== Segment start ==

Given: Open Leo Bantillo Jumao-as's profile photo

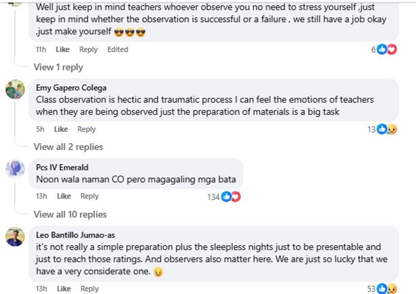Looking at the screenshot, I should (15, 236).
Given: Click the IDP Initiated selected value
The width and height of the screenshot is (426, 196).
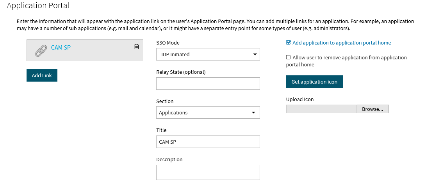Looking at the screenshot, I should pyautogui.click(x=175, y=54).
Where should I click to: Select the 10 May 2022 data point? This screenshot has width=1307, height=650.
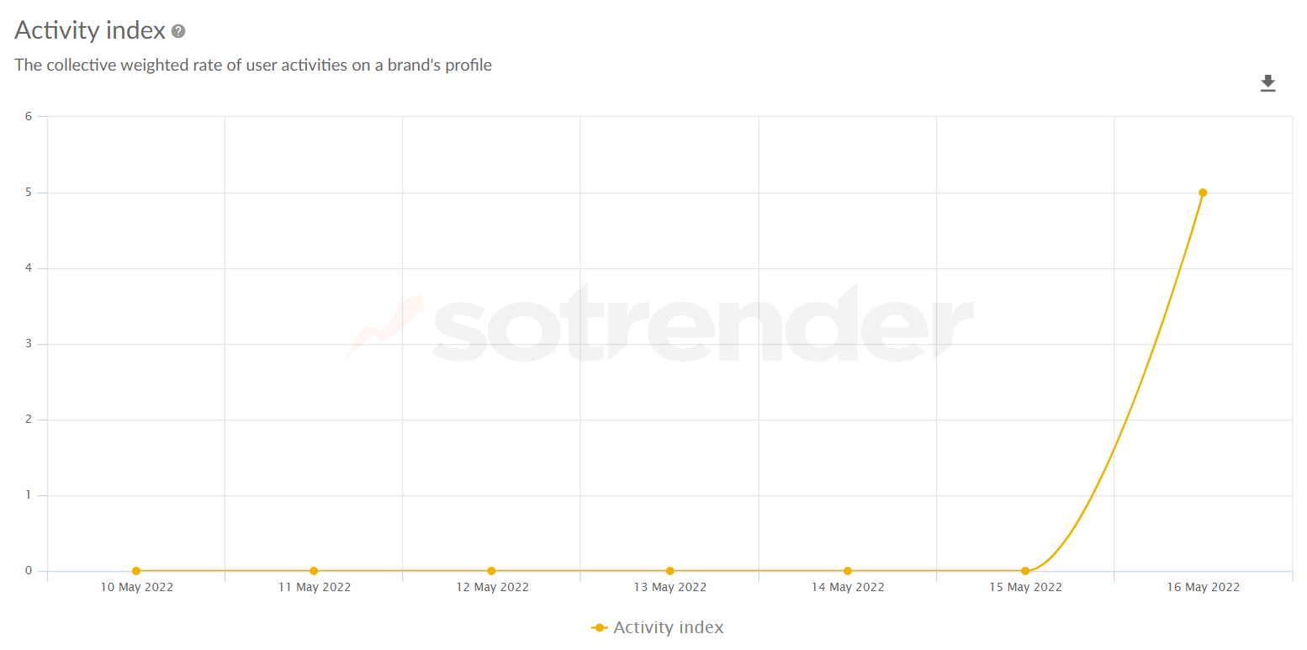136,571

== Segment end ==

**PROBLEM DETAILS**
Once the line with "Given: Click the IDP Initiated selected value" is found, write out that line and every later line of the listing above exactly, through the last one, and skip any pictures.

**WRITTEN RESPONSE**
Given: Click the IDP Initiated selected value
The width and height of the screenshot is (426, 196).
Looking at the screenshot, I should pyautogui.click(x=175, y=54).
Where should I click to: Select the 10 May 2022 data point? This screenshot has width=1307, height=650.
136,571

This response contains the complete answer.